(Items from a data source)
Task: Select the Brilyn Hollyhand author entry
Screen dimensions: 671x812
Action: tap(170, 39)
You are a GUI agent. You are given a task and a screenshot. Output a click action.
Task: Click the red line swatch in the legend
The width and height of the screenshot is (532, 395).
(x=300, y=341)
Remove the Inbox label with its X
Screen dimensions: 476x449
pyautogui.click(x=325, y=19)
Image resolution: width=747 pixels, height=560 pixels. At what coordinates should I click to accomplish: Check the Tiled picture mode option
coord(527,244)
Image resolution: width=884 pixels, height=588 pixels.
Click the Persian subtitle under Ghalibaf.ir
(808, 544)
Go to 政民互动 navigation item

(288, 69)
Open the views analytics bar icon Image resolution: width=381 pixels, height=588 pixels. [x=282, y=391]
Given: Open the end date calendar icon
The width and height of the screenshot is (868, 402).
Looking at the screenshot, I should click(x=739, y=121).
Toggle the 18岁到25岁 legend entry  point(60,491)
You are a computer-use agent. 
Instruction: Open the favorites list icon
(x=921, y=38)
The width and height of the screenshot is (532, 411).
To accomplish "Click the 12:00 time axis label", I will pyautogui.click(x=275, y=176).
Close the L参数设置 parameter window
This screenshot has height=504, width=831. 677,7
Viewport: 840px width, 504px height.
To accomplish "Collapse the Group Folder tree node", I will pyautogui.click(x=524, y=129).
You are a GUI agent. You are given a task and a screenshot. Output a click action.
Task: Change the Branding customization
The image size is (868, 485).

◆ **TASK INSTRUCTIONS**
Set down all the entries again, word for word.

◆ **RESPONSE TO THIS EXERCISE**
Task: Select the Brilyn Hollyhand author entry
Screen dimensions: 671x812
Action: tap(170, 39)
You are a GUI agent. You are given a task and a screenshot. Output a click action.
Task: Click the red line swatch in the legend
The width and height of the screenshot is (532, 395).
(x=300, y=341)
Remove the Inbox label with its X
Screen dimensions: 476x449
pyautogui.click(x=325, y=19)
Image resolution: width=747 pixels, height=560 pixels. At what coordinates should I click to accomplish: Check the Tiled picture mode option
coord(527,244)
Image resolution: width=884 pixels, height=588 pixels.
Click the Persian subtitle under Ghalibaf.ir
(808, 544)
Go to 政民互动 navigation item

(288, 69)
Open the views analytics bar icon Image resolution: width=381 pixels, height=588 pixels. [x=282, y=391]
Given: Open the end date calendar icon
The width and height of the screenshot is (868, 402).
Looking at the screenshot, I should click(x=739, y=121).
Toggle the 18岁到25岁 legend entry  point(60,491)
You are a computer-use agent. 
Instruction: Open the favorites list icon
(x=921, y=38)
The width and height of the screenshot is (532, 411).
To accomplish "Click the 12:00 time axis label", I will pyautogui.click(x=275, y=176).
Close the L参数设置 parameter window
This screenshot has height=504, width=831. 677,7
Viewport: 840px width, 504px height.
To accomplish "Collapse the Group Folder tree node", I will pyautogui.click(x=524, y=129).
You are a GUI agent. You are given a task and a screenshot. Output a click action.
Task: Change the Branding customization
The image size is (868, 485).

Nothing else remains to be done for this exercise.